Calabria
Sanità Calabria, il Consiglio regionale proroga le graduatorie dei concorsi pubblici
Il Consiglio regionale approva la proroga delle graduatorie dei concorsi pubblici nella sanità calabrese. La decisione, inserita all’ultimo momento in Aula, scatena polemiche tra maggioranza e minoranza

REGGIO CALABRIA – Il Consiglio regionale della Calabria ha approvato la proroga della validità delle graduatorie vigenti dei concorsi pubblici nella Sanità. Su richiesta del consigliere Domenico Giannetta (FI), l’aula ha inserito all’ordine dei lavori e approvato a maggioranza una proposta di legge di iniziativa dei consiglieri Pierluigi Caputo (Occhiuto Presidente), Domenico Giannetta (FI), Angelo Brutto (FdI), Giuseppe Mattiani (Lega) e Vito Pitaro (Noi Moderati). Non sono mancate le polemiche in Aula.

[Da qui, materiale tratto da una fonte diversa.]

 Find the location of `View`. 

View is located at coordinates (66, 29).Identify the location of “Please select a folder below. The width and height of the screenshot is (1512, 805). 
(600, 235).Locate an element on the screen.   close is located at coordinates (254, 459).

Sanità in Calabria, scontro sulla “proroga all’ultimo minuto”
“Un inserimento all’ultimo momento che non consente alla minoranza di dare un proprio contributo. Non fa bene alla democrazia ed al confronto dialettico”, ha replicato Rosellina Madeo (Pd), sostenuta dal collega di partito Giuseppe Falcomatà per il quale “il punto non doveva essere inserito. Serve rispetto delle persone, serve rispetto delle procedure, serve rispetto anche dell’Aula”. Così come ha fatto Vincenzo Bruno (Tridico Presidente), che ha sottolineato la trattazione di cose importanti, come la sanità, in emergenza.

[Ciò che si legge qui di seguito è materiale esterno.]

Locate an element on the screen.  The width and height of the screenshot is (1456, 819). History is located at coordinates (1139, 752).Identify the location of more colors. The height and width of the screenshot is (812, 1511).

Riccardo Rosa (Noi Moderati) ha risposto che “se viviamo un’emergenza sanitaria anche una proposta approvata velocemente, all’ultimo minuto, è indispensabile e indifferibile”. Filomena Greco (Casa Riformisti – Italia Viva), si è detta preoccupata del fatto “che i calabresi possano pensare che noi non vogliamo votare a favore di questo provvedimento, senza capire che l’atteggiamento della maggioranza non fa altro che mettere a rischio la democrazia”.

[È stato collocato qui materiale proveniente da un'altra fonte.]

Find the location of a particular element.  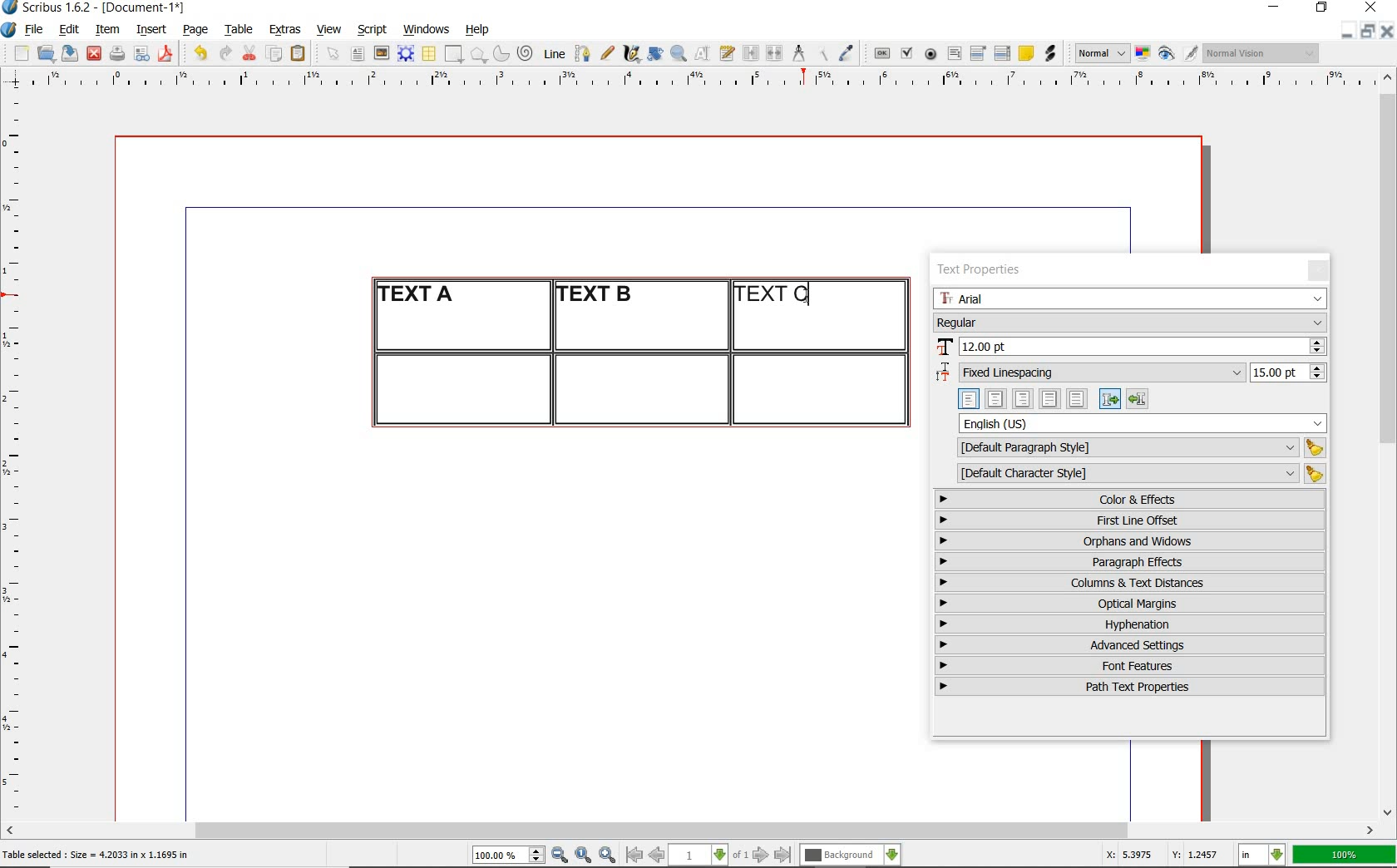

“Noi diamo la possibilità nuovamente a delle graduatorie, con medici e personale sanitario di cui questa Regione ha enormemente bisogno, di essere immediatamente utilizzabili”, ha osservato Giuseppe Mattiani (Lega). “Un provvedimento utile, anche se portato in Aula con modalità poco ortodosse”, secondo Angelo Brutto (FdI) che ha invitato la minoranza ad assumersi le proprie responsabilità. Nel definire pienamente legittima l’annunciata astensione del centrosinistra, Marco Polimeni (FI), ha affermato che sarebbe stato giusto ritrovarsi compatti davanti alle esigenze dei calabresi. Voto contrario ha annunciato Francesco De Cicco (Democratici Progressisti) “per gli interventi di arroganza e strafottenza della maggioranza nei confronti dei cittadini calabresi”.